3.Il business plan è uno strumento pubblicitario
Dal punto di vista giuridico, costituisce “pubblicità” qualsiasi messaggio, diffuso con qualunque mezzo e modalità, che sia finalizzato a promuovere una determinata attività imprenditoriale – cioè, in questo caso, l’adesione ad una rete in franchising (art. 2, comma 1 D.lgs. n. 145/2007).
Si tratta quindi di una nozione molto ampia di pubblicità, che prescinde dal mezzo attraverso il quale il messaggio pubblicitario venga diffuso, purché lo stesso sia finalizzato a promuovere una determinata attività imprenditoriale.
Rientrano quindi nell’ambito della pubblicità – soggetta alla relativa disciplina – non soltanto i messaggi pubblicitari in senso stretto, (slogans, volantini, brochure, banners etc.) ma anche i business plans.
Il business plan è molto spesso utilizzato nel franchising, soprattutto nella fase delle trattative, per illustrare i vantaggi di cui l’affiliato usufruisce entrando a far parte di una rete in franchising. Si tratta come è noto di previsioni circa la redditività della futura attività del franchisee, che, con varie modalità, il franchisor sottopone all’aspirante franchisee spontaneamente – in quanto non rientra tra le informazioni pre-contrattuali obbligatorie per legge – per invogliarlo ad entrare a far parte di una rete in franchising.
Nella prassi infatti molto spesso il franchisor, spontaneamente o su richiesta dell’aspirante affiliato, mostra o consegna a quest’ultimo un documento contenente una previsione circa i profitti che conseguiranno per effetto dell’adesione al suo network, alla luce dei costi che dovranno essere sostenuti.
Tali previsioni possono essere formulate nel modo più vario, con maggiore o minore grado di dettaglio, con maggiore o minore riferimento all’effettivo mercato nel quale opererà l’affiliato, etc. In ogni caso, è ovvio che quasi sempre il business plan contiene proiezioni positive ed incoraggianti circa i profitti dell’affiliato, in modo da influire positivamente sulla sua decisione.
4.Cosa accade se i dati del business plan “non tornano”?
Spesso si verifica nel corso del rapporto di franchising, uno scostamento più o meno rilevante tra i dati indicati nel business plan e i profitti effettivamente raggiunti dal franchisee.

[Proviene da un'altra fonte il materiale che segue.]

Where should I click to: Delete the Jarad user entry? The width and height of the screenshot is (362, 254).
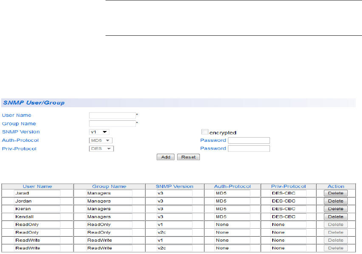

Cosa accade in questi casi dal punto di vista legale?
Occorre subito evidenziare che dal punto di vista giuridico, non sorge automaticamente una responsabilità in capo al franchisor nei confronti del franchisee qualora quest’ultimo non consegua effettivamente i profitti che erano stati previsti nel business plan. Ciò in quanto il franchisee è considerato dal punto di vista legale un imprenditore autonomo che sopporta per intero il rischio d’impresa.
Dunque, in linea di massima, se nel business plan era indicato un determinato fatturato per l’affiliato, e questi (come spesso accade) non lo raggiunge, il franchisor non ne risponde nei confronti dell’affiliato; ciò anche perché il mancato raggiungimento di un determinato obiettivo economico può dipendere da molte variabili, quali ad esempio situazioni oggettive di mercato, capacità soggettive del franchisee stesso, etc.
Tuttavia, se il business plan consegnato al franchisee contiene dati o informazioni inesatte, incomplete o addirittura false, e il franchisee vi abbia fatto affidamento nel corso delle trattative – essendosi convinto a sottoscrivere il contratto e ad affiliarsi ad una determinata rete in franchising anche e soprattutto per i dati contenuti nel business plan – il franchisee può ottenere l’annullamento del contratto di franchising per dolo o errore, con conseguente diritto all’annullamento del contratto e/o al risarcimento del danno.
Occorrerà tuttavia a tal fine dimostrare – cosa per niente agevole – che il business plan era stato il motivo determinante o comunque molto rilevante che aveva spinto il franchisee a sottoscrivere il contratto, e che i risultati negativi conseguiti dal franchisee nel corso del rapporto derivano appunto dalla falsità o erroneità dei dati contenuti nel business plan, e non da altri motivi.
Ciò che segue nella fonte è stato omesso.